:: Provided passage ::
- - - - -
Indian novelist and screenwriter (born 1993)

Sumrit Shahi (born 12 February 1993) is an Indian novelist and screenwriter. He has written 7 youth based television shows. This includes Sadda Haq - My Life, My Choice which aired on Channel V India and won the Youth show (fiction) category at Zee Gold Awards in 2014 and at Indian Telly Awards in 2014 and 2015, Million Dollar Girl - From Banaras to Paris also on Channel V India, Boyz on Big Magic entertainment, Twist Waala Love, Secret Diaries on Channel V, BIG F on MTV, and Pyar Tune Kya Kiya on Zing. He also has Ek Veer Ki Ardaas...Veera on Star Plus to his credit. He has written the screenplay for Tu Suraj Mein Saanjh Piya Ki on Star Plus. He has also written the screenplay for a web series called Black Coffee, and dialogues for another web series called Medically Yourrs for Alt Balaji.

He is the author of three novels, Just Friends, A lot like love...a li'l like chocolate and Never Kiss Your Best Friend, which has been adapted into a web series, Same title, streaming on Zee5. He wrote his first novel Just Friends at the age of 17. In 2015, he was chosen by Hindustan Times in the list of Top 30 under 30 young achievers in the country, terming him as a 'writing rockstar of the young'.
- - - - -
:: Records provided ::
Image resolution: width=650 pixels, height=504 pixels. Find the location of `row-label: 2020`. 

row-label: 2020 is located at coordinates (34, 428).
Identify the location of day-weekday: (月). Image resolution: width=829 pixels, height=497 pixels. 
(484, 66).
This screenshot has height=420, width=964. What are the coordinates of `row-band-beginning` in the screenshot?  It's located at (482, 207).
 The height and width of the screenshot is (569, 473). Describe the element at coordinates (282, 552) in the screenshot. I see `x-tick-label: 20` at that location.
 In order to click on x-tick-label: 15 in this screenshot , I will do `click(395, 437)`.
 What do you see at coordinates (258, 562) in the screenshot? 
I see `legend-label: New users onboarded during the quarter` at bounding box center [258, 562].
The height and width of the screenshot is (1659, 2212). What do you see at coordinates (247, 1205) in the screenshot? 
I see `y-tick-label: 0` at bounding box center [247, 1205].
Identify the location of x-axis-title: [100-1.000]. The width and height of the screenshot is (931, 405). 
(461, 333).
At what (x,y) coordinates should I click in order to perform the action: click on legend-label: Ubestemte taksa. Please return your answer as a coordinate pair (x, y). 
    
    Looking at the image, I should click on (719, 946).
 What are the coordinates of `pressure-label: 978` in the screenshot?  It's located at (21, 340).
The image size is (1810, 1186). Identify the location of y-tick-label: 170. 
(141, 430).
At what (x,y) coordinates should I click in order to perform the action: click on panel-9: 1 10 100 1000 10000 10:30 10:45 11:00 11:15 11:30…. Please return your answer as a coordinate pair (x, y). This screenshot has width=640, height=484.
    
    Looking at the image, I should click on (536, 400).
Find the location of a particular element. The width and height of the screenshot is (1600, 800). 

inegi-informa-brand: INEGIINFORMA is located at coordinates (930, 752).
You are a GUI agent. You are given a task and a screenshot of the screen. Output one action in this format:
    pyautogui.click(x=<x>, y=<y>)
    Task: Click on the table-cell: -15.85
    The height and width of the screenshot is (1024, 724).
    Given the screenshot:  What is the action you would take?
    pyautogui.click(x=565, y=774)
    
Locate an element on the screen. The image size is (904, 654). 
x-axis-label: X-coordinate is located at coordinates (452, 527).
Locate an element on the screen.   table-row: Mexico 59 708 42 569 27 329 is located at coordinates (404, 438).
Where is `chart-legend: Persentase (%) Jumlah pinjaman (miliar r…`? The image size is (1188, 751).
- - - - -
:: Work instructions ::
a. Answer these questions using the text on Sumrit Shahi:
(i) Which channel aired Sadda Haq - My Life, My Choice?
(ii) At what age did Shahi write his first novel?
(iii) On which platform is the web series based on Never Kiss Your Best Friend streaming?
b. Continue the text on Sumrit Shahi from its last sentence.
The lines have nothing to do with the text on Sumrit Shahi.

:: Answers by item number ::
a.
(i) Channel V India
(ii) 17
(iii) Zee5

b.
Sumrit is a TedX speaker.

==Personal life==
Sumrit Shahi was born on 12 February 1993 into a family of builders, in Chandigarh, India. He studied till 10th grade at St. John's High School, Chandigarh. He further continued his education at SelaQui International School, Dehradun and finally finished his schooling from Bhavan Vidyalaya, Panchkula. He did his graduation in Liberal Arts from Symbiosis International University, Pune and majored in Media Studies with Film Appreciation and Business Management. He is currently based out of both Mumbai and Chandigarh.

==Career==
Sumrit Shahi's Just Friends released in 2010 when he was seventeen and still studying in school. The novel was based on his observations of platonic relationships during teenage. It went on to become popular soon after. The novel was seen as a welcome change in the segment of heavy IIT induced literature.

In October 2011, his second novel, A lot like love...a li'l like chocolate was released. In his second novel Sumrit talked about practical relationships. The novel was appreciated for its dark humor and realistic take on the subject of love and relationships in contemporary times.

In the summer of 2012, Sumrit started working as a feature writer for The Daily Post, Chandigarh where he extensively covered celebrities, parties and launches. He also freelanced with India Today as a Business Profile writer, in the following months.

In August 2013, he ventured into television script writing starting with the youth-based show Sadda Haq - My Life, My Choice which airs on Channel V India, earlier he has also written the story for a show on Star Plus called Ek Veer Ki Ardaas...Veera. His third show, also an youth-based show named Million Dollar Girl - From Banaras to Paris too aired on Channel V India. Sumrit wrote his fourth show,"Boyz" for Big Magic Entertainment.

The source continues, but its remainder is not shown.